To construct the forecasts conditional on CCAR scenarios, the estimation sample ends in 2011q3. Each CCAR scenario includes all the macro variables needed by the alternative models considered in the previous sections. The scenarios extend 13 quarters out. The forecasts we present stop 9 quarters out, as the bank holding companies in the stress test are only required to produce capital plans for the next 9 quarters.
Figure 13 shows dynamic forecasts conditional on either the stress scenario or the baseline scenario for each of the measures of banking conditions considered. For each measure we selected the best performing model out of the 8 models assessed above.10 The figure also shows a 2-RMSE uncertainty band centered around each forecast.
One of the striking features that emerge from Figure 13 is that the uncertainty bands for the baseline scenario encompass the point forecasts conditional on the stress scenarios. Only in the case of total net chargeoffs and tier-1 capital ratio do the point forecast veer outside of the uncertainty bands towards the end of the capital planning horizon.
It is also interesting to consider the sensitivity of the point forecast to the different scenarios. The difference between the point forecasts for PPNR and NIM is modest. By contrast, for total net chargeoffs and tier-1 capital, going 9 quarters out, the difference between the point forecasts for the baseline and stress scenarios is sizable. In both cases, it is about half of the increase observed during the recent financial crisis. However, notice that Tier-1 capital is predicted to increase in a severe recession. This is in accordance with the pattern observed in the data. As shown in Figure 6, the tier-1 capital ratio increased during each of the three recessions for which we have data from the Call Report dataset.
This paper contributes to the empirical underpinnings of stress test exercises. For some but not all measures of aggregate banking conditions, forecasts conditional on macro variables outperform random walk forecasts in terms of root mean squared errors. The largest gains are for total chargeoffs on loans and leases. We found relatively more modest gains for net interest income and the tier-1 capital ratio. However, even our best performing model did not beat a random walk at all horizons for Pre Provision Net Income.

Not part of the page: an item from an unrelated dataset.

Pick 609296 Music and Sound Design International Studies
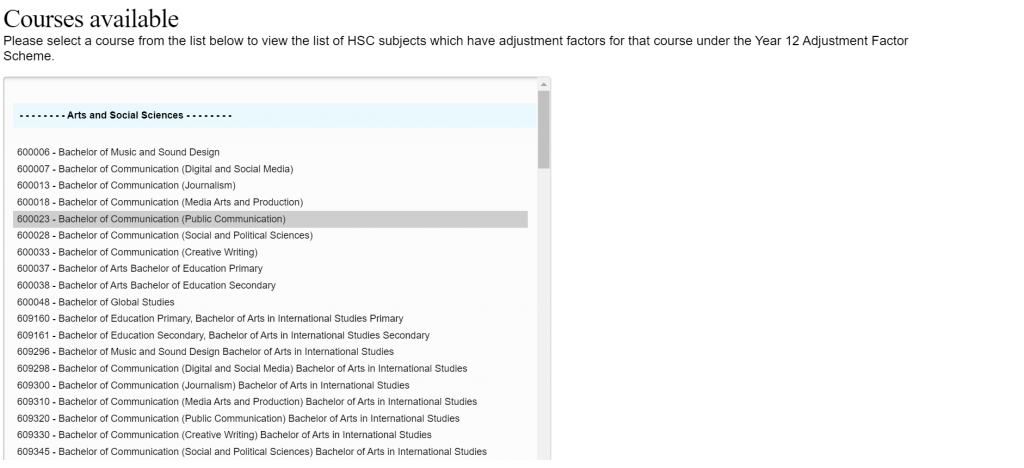point(205,352)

Regardless of the gains, we find large RMSEs for the forecasts of all the measures of banking conditions. The RMSEs are large even when compared to the large and abnormal variation for each of the series during the recent financial crisis.
When we apply our preferred forecast models to macro scenarios used in most recent stress test conducted by the Federal Reserve, CCAR 2012, we find little sensitivity of the banking measures to scenarios that are meant to capture large macroeconomic differences. In all cases, for most of 9-quarter forecast horizon, the point estimates for the stress scenario are inside the 2-RMSE uncertainty bands around the forecast conditional on the baseline scenario.

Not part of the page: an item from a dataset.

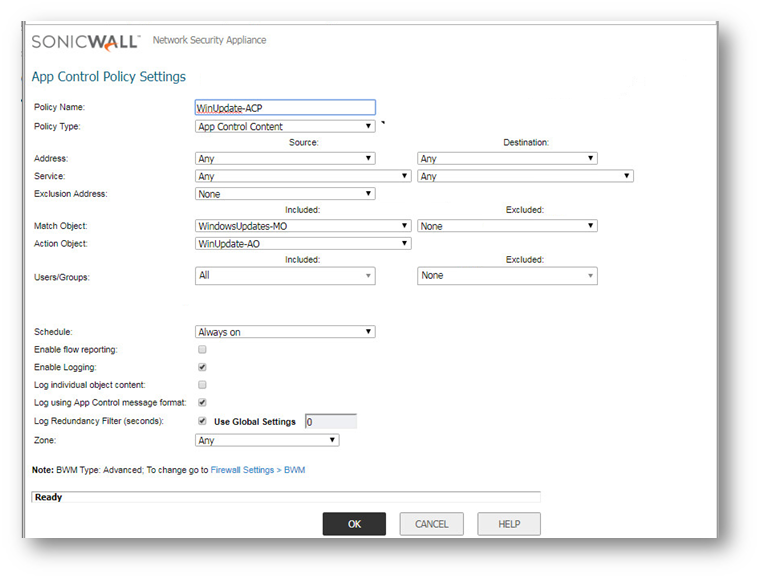
Task: Open the Destination Service dropdown
Action: click(525, 176)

We cannot claim to have formulated the most efficient forecast model possible for each of the measures of banking performance considered. Indeed, we have used only publicly available data, while regulators and each bank holding company have access to a greater wealth of information. Nonetheless, we interpret our results as a cautionary factor in the analysis of capital plans produced by bank holding companies as part of a stress test exercise. At the very least, our results highlight that regulators may find it difficult to explain their judgment of different bank holding companies to outside observers by relying exclusively on public data.